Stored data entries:
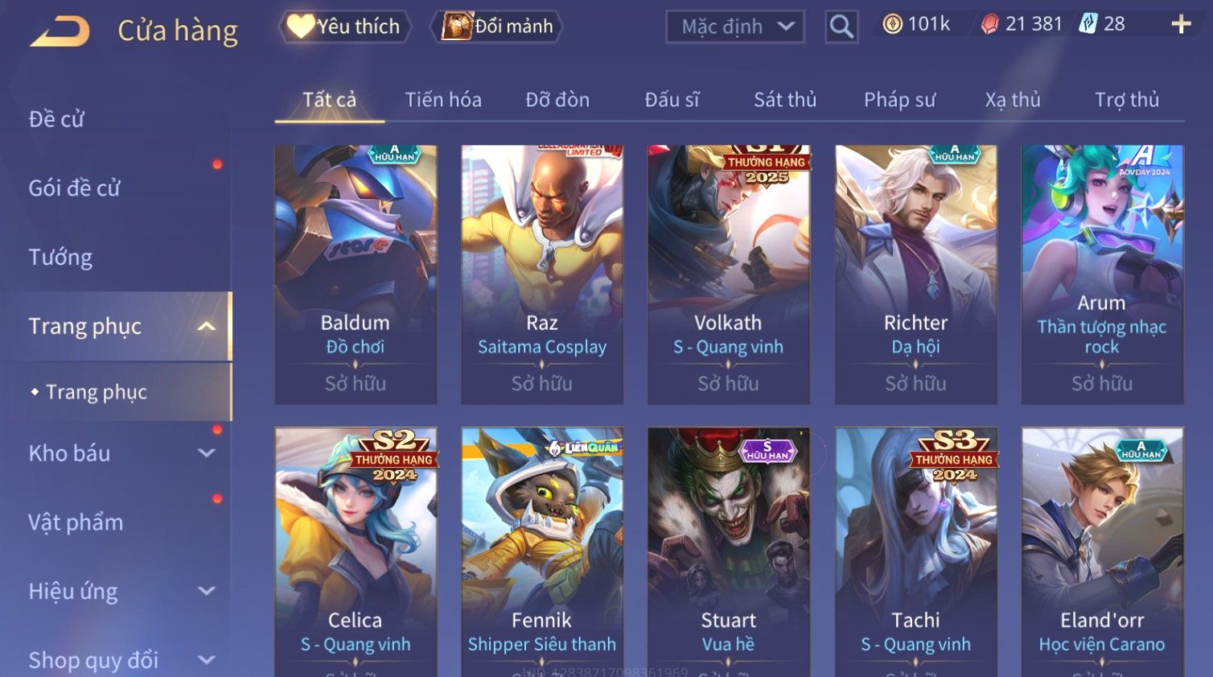1213x677 pixels.
Task: Select the Raz Saitama Cosplay skin card
Action: (542, 275)
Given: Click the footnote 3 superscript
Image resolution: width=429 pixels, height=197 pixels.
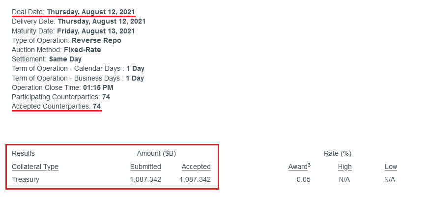Looking at the screenshot, I should coord(309,165).
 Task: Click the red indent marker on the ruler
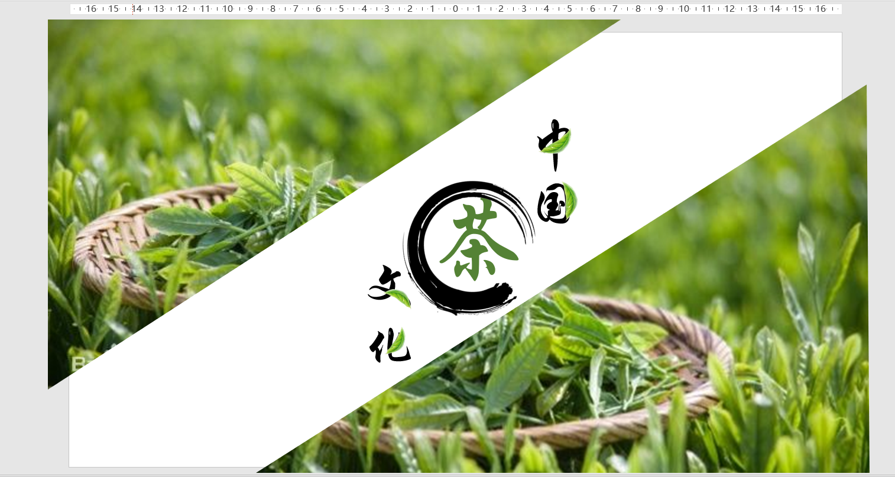[131, 9]
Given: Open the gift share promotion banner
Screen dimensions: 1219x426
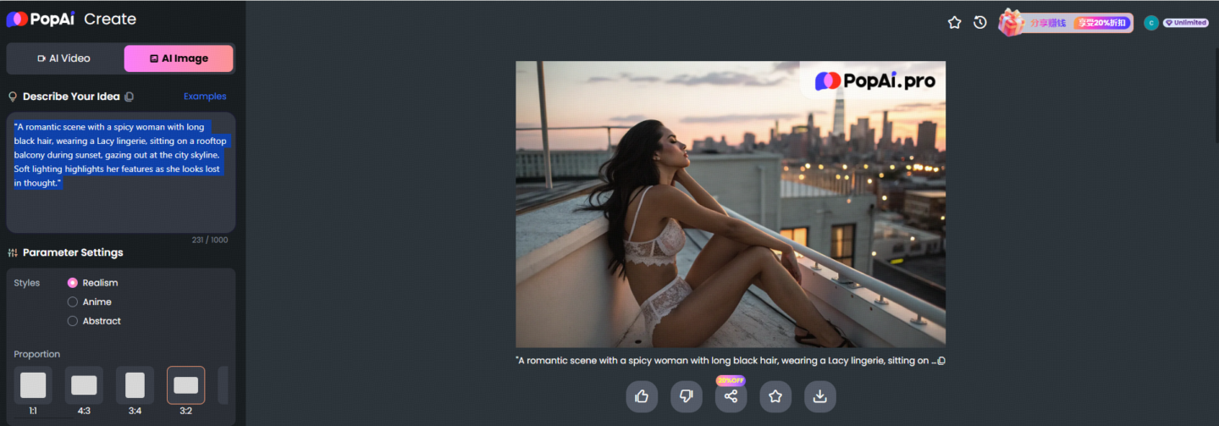Looking at the screenshot, I should coord(1066,23).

ACTION ITEM:
Where a line contains "Image resolution: width=429", begin there and transcribe every line through the last one of the records above, exactly and with no pictures.

REPLY:
Image resolution: width=429 pixels, height=197 pixels.
Looking at the screenshot, I should coord(309,165).
 Task: Click the red indent marker on the ruler
[131, 9]
Given: Open the gift share promotion banner
Screen dimensions: 1219x426
Looking at the screenshot, I should coord(1066,23).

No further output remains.